Hexen - Judgement (2014) by Ashkan Honarvar

Hexen – Judgement (2014) by Ashkan Honarvar

Simply put: Ashkan Honarvar is cool, super cool.

His collection, Hexen, is gruesome, gory, dark, opulent, vibrant, explicit, surreal, sexually perverse, disturbing, unnerving and unsettling, and consequently brilliant.

Whether or not these collage masterpieces can technically be classified as portraiture is open to debate (do bare breasts count as distinguishable features of one’s likeness?). But classifications seem trivial when such truly provocative art is happening.  

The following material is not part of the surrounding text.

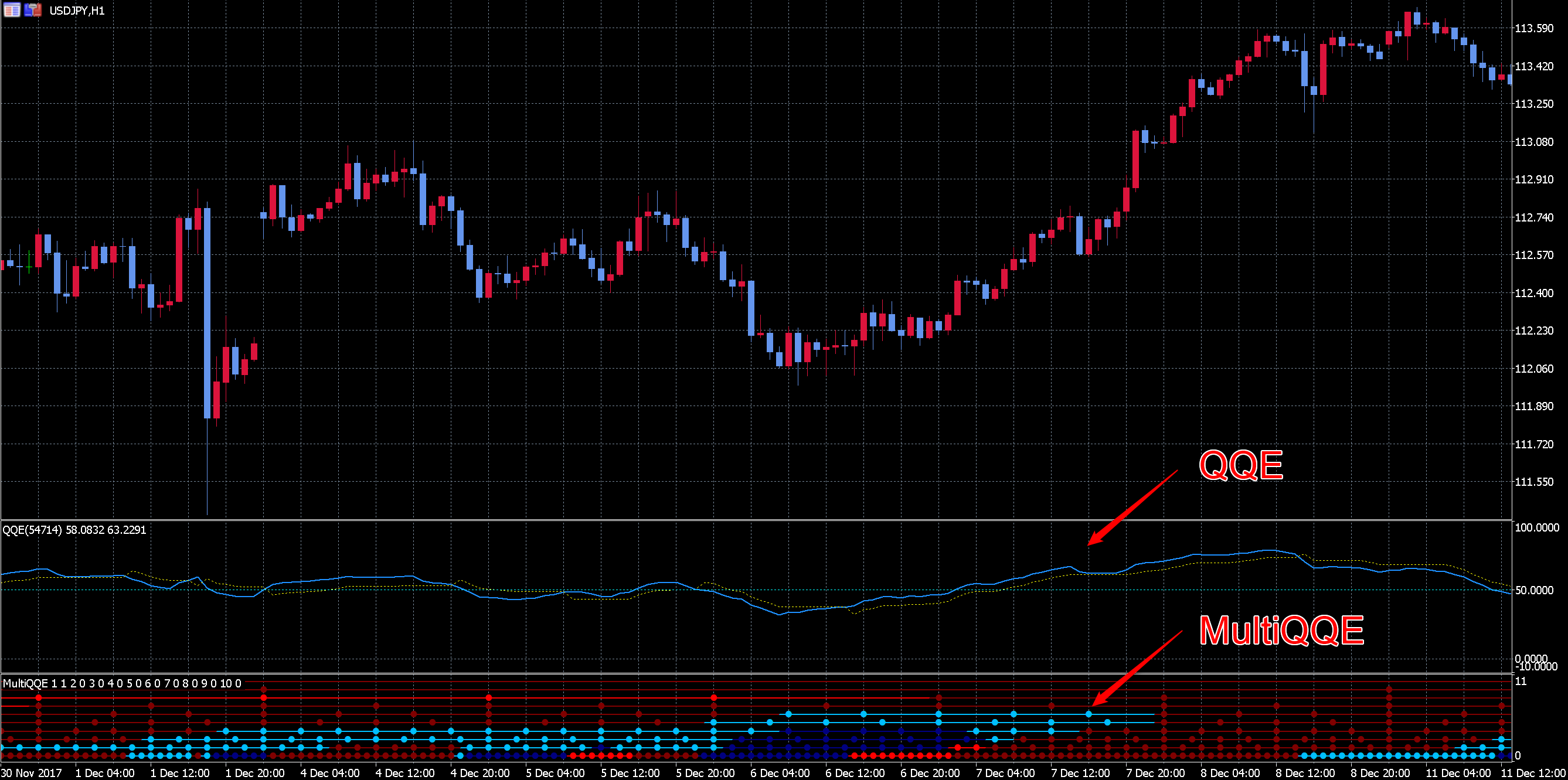Click the 111.550 price scale label
The image size is (1568, 780).
click(1534, 482)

I feel that Honarvar’s work has the seductive appeal of bygone side-shows. He takes the taboo (nudity, sex and female masturbation) and the grotesque (amputated body parts, skulls and bloody innards) and mixes it with religious scenery, Baroque gilding, weaponry and flora/fauna. The contrast is intriguing and the juxtaposition leaves me with a feeling of both being drawn to further examine the works and wanting to look away quickly. Overlooking the subject matter itself, the colours are beautiful and very visually appealing, which may even make the content more shocking.

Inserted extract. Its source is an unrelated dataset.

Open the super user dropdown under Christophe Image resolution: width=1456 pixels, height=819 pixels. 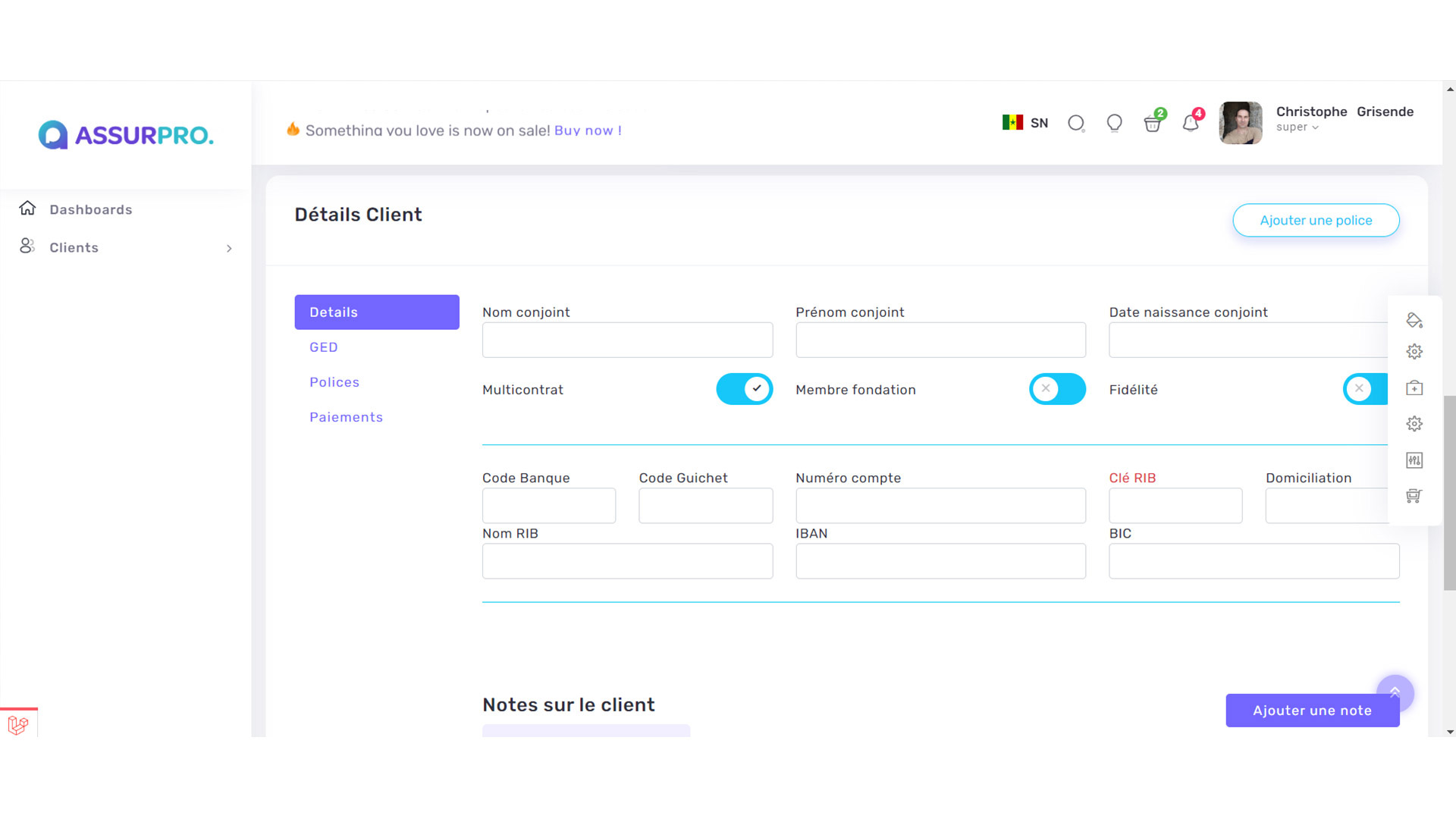click(1297, 127)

Viewing Honarvar’s work revealed to me there is a line when it comes to graphic depictions of sex and sexual violence, and Honarvar not only crosses my line but leaps across it with a phallic pole.

The vaginal penetration of The Examination, obscured by dog cut-outs, is too much for me. As a viewer, I found it too blatant. It lacks the mystery of his other collages. There is also some disturbing imagery of weeping women that I find deeply upsetting, stomach-churning even. It does cause a reaction, mine just happens to be one of rejection. I just don’t want to look at it. It’s not for me.  I can’t attribute my distaste to purely a dislike of art depicting violence against women, because I do find the work of Kara Walker, for example, very significant. I think it is in part due the inclusion of the women’s faces; it feels more real and incites greater empathy. In fact, there is something cold, even clinical about the presentation of these images, lacking in the sensuality and romance one might expect or seek from art of a sexual nature. I feel very detached from the pieces though nonetheless curious.

There’s no doubt that my response to H’s work is complex and often contradictory in nature. I find his collages very exciting and his body of work is extensive. Galleries upon galleries of deeply, darkly, disturbing yet beguiling collages.  So enjoy (but only if you’re 18+)!